TU TAREA:
Cita textualmente las líneas de los datos que van desde la que contiene "Increase the Water ID spinner" hasta la que contiene "help with the", ambas incluidas.

DATOS EXTRAÍDOS:
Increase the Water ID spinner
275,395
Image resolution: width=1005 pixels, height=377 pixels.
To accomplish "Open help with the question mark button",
==
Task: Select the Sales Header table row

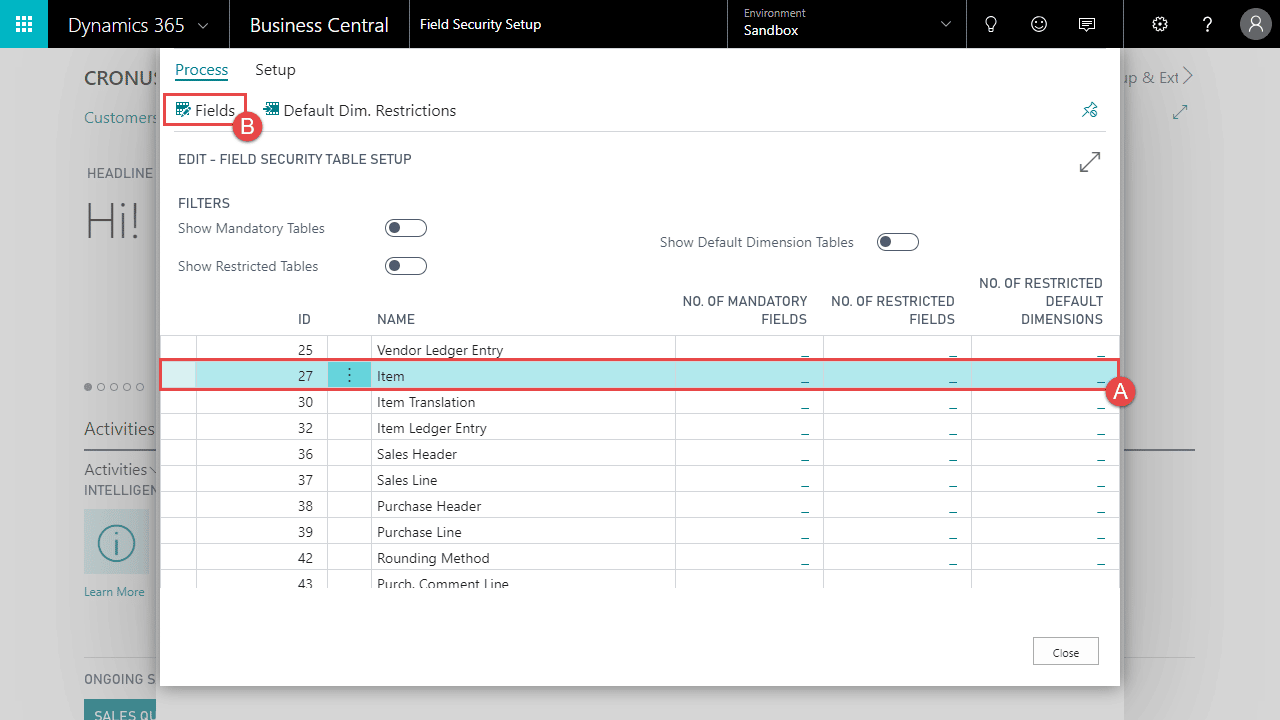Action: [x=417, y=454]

LA RESPUESTA:
Increase the Water ID spinner
275,395
Image resolution: width=1005 pixels, height=377 pixels.
To accomplish "Open help with the question mark button",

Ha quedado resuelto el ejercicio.